**Document passage**

=== Section Start ===

Australia's home affairs, immigration and border protection minister Peter Dutton had relied on false reports that murders of white South African farmers happened every week.

==Fact checks on immigration==
In November 2020 Africa Check exposed fake news issued by former Joburg mayor Herman Mashaba who had claimed in a tweet that there were 15-million "undocumented foreigners" living in South Africa and who had willingly misinterpreted correct information published by other reputable sources.

In March 2021 Africa Check confirmed that the number of 15 million was grossly inflated.

==African fact-checking awards==
Africa Check has been running the continent's first African Fact-checking Awards. In their first year, 2014, the awards were won by two journalists from Ghana, and the runners-up came from Kenya and Zambia. In 2015, the winner came from Nigeria and runner-up from South Africa. In 2016, Africa Check created an awards category for reports published in the Francophone media. That year, the awards were won by journalists from Cameroon and Côte d'Ivoire, with runners-up from Nigeria and Swaziland.

In 2017, Africa Check added a student category, as fact-checking continues to become an essential skill. This saw Moussa Ngom of CESTI in Senegal become the very first francophone African journalism student to win the inaugural best fact-checking report by a student journalist award. Banathi Mgqoboka of Rhodes University's School of Journalism and Media Studies in South Africa became the first anglophone African journalism student to be shortlisted for the inaugural best fact-checking report by a student journalist award while attending the Cape Peninsula University of Technology in 2017.

=== Section End ===

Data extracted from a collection
=== Section Start ===

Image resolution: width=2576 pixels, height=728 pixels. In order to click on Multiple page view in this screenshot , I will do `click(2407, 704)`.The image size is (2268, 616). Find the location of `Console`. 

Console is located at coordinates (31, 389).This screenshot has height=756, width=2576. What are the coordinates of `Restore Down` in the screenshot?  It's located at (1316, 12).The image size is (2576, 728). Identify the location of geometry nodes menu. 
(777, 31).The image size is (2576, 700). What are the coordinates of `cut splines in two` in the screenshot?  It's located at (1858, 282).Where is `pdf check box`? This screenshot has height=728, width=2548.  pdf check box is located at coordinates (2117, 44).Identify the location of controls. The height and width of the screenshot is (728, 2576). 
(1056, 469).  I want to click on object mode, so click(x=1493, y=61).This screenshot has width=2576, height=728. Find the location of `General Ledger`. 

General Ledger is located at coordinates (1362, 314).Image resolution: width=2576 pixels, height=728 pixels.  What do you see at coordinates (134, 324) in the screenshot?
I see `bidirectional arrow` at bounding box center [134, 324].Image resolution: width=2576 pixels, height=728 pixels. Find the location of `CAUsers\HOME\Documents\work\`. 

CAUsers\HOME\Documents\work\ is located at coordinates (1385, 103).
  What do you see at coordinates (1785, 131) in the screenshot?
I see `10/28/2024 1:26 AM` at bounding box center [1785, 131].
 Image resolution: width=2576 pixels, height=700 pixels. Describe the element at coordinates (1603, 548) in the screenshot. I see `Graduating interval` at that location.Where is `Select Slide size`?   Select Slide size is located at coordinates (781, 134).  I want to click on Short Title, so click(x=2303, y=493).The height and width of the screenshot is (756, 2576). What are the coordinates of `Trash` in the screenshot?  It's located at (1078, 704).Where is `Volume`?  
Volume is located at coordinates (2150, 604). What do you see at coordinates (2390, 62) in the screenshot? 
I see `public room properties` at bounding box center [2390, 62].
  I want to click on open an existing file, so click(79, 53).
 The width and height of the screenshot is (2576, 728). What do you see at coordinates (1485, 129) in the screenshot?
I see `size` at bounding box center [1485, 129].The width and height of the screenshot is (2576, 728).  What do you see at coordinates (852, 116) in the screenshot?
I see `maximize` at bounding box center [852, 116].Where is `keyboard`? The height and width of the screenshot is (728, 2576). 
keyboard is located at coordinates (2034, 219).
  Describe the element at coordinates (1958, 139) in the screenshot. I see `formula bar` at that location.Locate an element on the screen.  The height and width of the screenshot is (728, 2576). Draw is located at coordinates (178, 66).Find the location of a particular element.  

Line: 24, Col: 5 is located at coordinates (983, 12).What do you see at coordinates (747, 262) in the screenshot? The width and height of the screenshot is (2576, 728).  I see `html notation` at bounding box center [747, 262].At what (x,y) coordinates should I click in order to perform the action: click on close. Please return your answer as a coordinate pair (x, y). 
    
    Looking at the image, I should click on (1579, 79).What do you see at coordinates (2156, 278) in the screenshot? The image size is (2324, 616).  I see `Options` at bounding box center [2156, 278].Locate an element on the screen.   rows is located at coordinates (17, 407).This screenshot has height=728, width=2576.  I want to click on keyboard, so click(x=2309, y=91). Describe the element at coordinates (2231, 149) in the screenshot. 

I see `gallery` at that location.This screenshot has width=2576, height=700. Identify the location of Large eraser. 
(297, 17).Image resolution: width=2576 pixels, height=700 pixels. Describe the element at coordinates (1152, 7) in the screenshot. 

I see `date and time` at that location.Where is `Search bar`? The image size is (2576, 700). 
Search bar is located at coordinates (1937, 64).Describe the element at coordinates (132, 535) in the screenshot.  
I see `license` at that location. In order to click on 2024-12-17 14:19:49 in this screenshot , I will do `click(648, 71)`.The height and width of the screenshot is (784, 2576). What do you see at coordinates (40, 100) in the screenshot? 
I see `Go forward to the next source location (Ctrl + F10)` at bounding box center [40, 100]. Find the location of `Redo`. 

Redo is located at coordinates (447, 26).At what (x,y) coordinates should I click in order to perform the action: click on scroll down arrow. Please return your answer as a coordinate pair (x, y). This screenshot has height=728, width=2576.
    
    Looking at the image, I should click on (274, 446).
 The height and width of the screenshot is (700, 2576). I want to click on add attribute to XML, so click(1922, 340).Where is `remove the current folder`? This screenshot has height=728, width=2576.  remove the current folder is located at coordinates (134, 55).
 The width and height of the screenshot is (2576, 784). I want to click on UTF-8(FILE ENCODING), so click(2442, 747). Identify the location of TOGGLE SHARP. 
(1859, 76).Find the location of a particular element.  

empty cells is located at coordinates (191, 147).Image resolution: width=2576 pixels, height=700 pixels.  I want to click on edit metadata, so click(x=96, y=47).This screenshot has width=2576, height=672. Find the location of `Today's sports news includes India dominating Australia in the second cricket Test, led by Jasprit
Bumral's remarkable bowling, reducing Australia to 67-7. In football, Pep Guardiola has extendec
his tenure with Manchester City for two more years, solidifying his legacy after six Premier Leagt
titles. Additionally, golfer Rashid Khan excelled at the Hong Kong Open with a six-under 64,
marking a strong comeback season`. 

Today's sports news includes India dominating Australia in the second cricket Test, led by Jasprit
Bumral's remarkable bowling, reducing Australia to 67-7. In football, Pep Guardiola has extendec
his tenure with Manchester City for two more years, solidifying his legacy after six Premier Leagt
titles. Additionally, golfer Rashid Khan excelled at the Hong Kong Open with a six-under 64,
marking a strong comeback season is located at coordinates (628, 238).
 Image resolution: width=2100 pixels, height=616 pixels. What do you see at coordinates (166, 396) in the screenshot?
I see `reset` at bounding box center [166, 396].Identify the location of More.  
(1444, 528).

=== Section End ===

**Directions**
(a) Please list every person named in the Africa Check text.
(b) Carry the Africa Check text forward from its final sentence.

**Answers by item**
(a) Peter Dutton, Herman Mashaba, Moussa Ngom, Banathi Mgqoboka

(b)
Africa Check also awards the annual fact-checking award in the working journalists' category. In 2018, this was awarded to Nigerian Chikezie Omeje, a Senior Investigative Reporter with the International Centre for Investigative Reporting (ICIR). In 2019, Nigerian journalist Odinaka Anudu of Business Day Nigeria was awarded this accolade, and in 2020, it went to Nigerian journalist Taiwo Adebulu of TheCable newspaper.

==Methods of fact-checking==
Identify the exact claim that is to be verified. Contact the person who makes the claim to ask them about the source or proof of their claim. Then fact-checkers must turn to experts in the field to add nuance and context. Afterwards authors write their reports, setting out the evidence step by step and indicating the sources used. The manuscript is passed on to an editor for review. Only once a verdict is agreed, is the article published.

In February 2020, the three fact checking organizations Africa Check, Chequeado and Full Fact started to investigate existing research results on "fact checking" with the aim to equip fact checkers globally to see how they can not only counter wrong information but also contribute to "creating a healthier information ecosystem in the long term" and to enable the public to better identify checkable claims and to be more critical about what they read.

==Funding==
Africa Check is registered as a non-profit trust in South Africa and as a community interest company in Britain.

Africa Check was established by a £45,648 initial grant in 2012. The Agence France-Presse (AFP) Foundation, and the University of the Witwatersrand provided funding.

In 2016, it raised slightly below £473,000. In 2016, Africa Check's major donors were the Shuttleworth Foundation (26% of income), Omidyar Network (23%), the Bill & Melinda Gates Foundation (13%), the Open Society Foundation for South Africa (OSF-SA) (12%), and the Millennium Trust (9%), and Agence France-Presse (5%). In 2016, Africa Check earned about 6% of its income from TRI Facts, its commercial Training, Research & Information unit, which provides commercial services. Other non-profits make up smaller percentages of income, and about 1% of income comes from individual donors.